18 Sept 2023

Building a PDF Merger with Python and PyPDF2

PDFs (Portable Document Format) have become an essential part of our digital lives. They are commonly used for sharing documents, reports, forms, and other important information. However, managing multiple PDF files can sometimes be cumbersome, especially when you need to combine or organize them. In this blog, we'll explore how to build a PDF merger using Python and the PyPDF2 library, enabling you to efficiently merge and organize your PDFs.

Table of Contents

  1. Prerequisites
  2. Installing PyPDF2
  3. Understanding PyPDF2
  4. Building the PDF Merger
    1. Importing the Necessary Modules
    2. Getting User Input
    3. Merging PDFs
    4. Saving the Merged PDF
  5. Testing the PDF Merger
  6. Conclusion

In this digital age, PDFs have become ubiquitous, and being able to manipulate them programmatically can save time and effort. We'll build a PDF merger using Python, a versatile and easy-to-learn programming language, and the PyPDF2 library, a popular tool for handling PDF files. Our PDF merger will take multiple PDFs as input and combine them into a single, organized document.

Prerequisites

Before we begin building the PDF merger, make sure you have the following prerequisites installed on your system
Python (3.6 or later)
PyPDF2 library

Installing PyPDF2

If you don't have PyPDF2 installed, you can install it using pip, Python's package manager. Open a terminal or command prompt and enter the following command

pip install PyPDF2

Understanding PyPDF2

PyPDF2 is a pure-Python library that allows us to manipulate PDF files. It provides functionalities like reading, writing, merging, splitting, and more. For our PDF merger, we'll primarily use the PdfReader and PdfWriter classes from PyPDF2.

Building the PDF Merger

Now, let's dive into the code and build our PDF merger step-by-step.
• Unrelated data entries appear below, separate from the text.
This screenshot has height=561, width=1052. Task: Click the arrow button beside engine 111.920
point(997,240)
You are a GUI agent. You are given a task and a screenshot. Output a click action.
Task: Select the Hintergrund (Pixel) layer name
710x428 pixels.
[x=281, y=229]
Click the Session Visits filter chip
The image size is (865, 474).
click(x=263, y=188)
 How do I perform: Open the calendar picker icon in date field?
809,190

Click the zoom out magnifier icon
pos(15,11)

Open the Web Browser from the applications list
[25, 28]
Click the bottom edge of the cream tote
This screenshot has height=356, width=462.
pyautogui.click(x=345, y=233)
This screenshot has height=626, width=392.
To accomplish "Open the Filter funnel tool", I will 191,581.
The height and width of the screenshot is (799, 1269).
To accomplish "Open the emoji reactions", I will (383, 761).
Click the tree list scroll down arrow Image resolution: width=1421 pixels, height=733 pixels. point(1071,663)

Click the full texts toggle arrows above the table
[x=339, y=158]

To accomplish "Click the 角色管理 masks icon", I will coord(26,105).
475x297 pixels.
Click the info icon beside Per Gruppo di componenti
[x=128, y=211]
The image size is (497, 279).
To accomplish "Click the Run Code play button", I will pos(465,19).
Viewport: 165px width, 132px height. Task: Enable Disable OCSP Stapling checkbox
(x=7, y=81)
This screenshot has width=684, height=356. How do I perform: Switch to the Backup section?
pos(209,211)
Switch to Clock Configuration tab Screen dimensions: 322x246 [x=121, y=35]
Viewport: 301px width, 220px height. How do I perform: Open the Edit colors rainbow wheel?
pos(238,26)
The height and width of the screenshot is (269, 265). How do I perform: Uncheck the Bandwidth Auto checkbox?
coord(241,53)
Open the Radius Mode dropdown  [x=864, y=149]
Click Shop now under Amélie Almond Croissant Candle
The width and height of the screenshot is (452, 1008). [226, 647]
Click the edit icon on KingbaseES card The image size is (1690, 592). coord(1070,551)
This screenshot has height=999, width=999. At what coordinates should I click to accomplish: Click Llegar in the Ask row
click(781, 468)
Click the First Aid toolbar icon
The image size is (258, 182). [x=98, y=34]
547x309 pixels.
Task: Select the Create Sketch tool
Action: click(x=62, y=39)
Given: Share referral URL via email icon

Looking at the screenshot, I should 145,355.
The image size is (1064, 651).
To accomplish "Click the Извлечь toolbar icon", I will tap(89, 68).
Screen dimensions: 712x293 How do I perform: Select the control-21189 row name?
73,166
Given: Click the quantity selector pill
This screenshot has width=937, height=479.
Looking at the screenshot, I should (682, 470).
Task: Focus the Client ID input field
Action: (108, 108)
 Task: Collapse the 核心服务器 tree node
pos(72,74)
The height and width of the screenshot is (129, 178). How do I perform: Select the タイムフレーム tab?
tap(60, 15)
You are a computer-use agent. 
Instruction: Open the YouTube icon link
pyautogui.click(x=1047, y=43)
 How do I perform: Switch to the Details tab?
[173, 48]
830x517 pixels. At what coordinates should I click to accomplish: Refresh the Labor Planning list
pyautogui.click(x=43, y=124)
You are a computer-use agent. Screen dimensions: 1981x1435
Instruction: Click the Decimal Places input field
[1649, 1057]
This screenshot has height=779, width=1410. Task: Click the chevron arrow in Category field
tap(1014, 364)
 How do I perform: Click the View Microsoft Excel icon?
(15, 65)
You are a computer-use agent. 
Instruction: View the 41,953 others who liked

Importing the Necessary Modules

We'll start by importing the required modules, PyPDF2 for PDF manipulation, and os for handling file paths

import PyPDF2
import os

Getting User Input

To create a user-friendly PDF merger, we'll allow users to select the PDF files they want to merge. We'll prompt the user for the file paths and store them in a list

def get_user_input():
    pdf_files = []
    while True:
        file_path = input("Enter the path of the PDF to merge (or 'q' to quit): ")
        if file_path.lower() == 'q':
            break
        if os.path.exists(file_path) and file_path.lower().endswith('.pdf'):
            pdf_files.append(file_path)
        else:
            print("Invalid file path or not a PDF.")
  return pdf_files

Merging PDFs

Next, we'll define a function to merge the PDF files from the provided list. We'll iterate through each PDF file, read its contents, and append it to the output PDF

def merge_pdfs(pdf_files, output_path):
    pdf_writer = PyPDF2.PdfWriter()

    for file_path in pdf_files:
        with open(file_path, 'rb') as pdf_file:
            pdf_reader = PyPDF2.PdfReader(pdf_file)
            for page_num in range(pdf_reader.numPages):
                page = pdf_reader.getPage(page_num)
                pdf_writer.addPage(page)

    with open(output_path, 'wb') as output_file:
      pdf_writer.write(output_file)

Saving the Merged PDF

Finally, we'll define a function to prompt the user for the output file path and call the merge_pdfs function to combine the PDFs:

def save_merged_pdf():
    pdf_files = get_user_input()

    if not pdf_files:
        print("No valid PDFs selected. Exiting.")
        return

    output_path = input("Enter the path to save the merged PDF: ")
    if not output_path.lower().endswith('.pdf'):
        output_path += '.pdf'

    merge_pdfs(pdf_files, output_path)
  print(f"PDFs merged successfully! The merged PDF is saved at '{output_path}'.")

Testing the PDF Merger

Now that we've completed building the PDF merger, it's time to test our application. Create a new Python file (e.g., pdf_merger.py) and paste the entire code from the previous sections into it. Save the file.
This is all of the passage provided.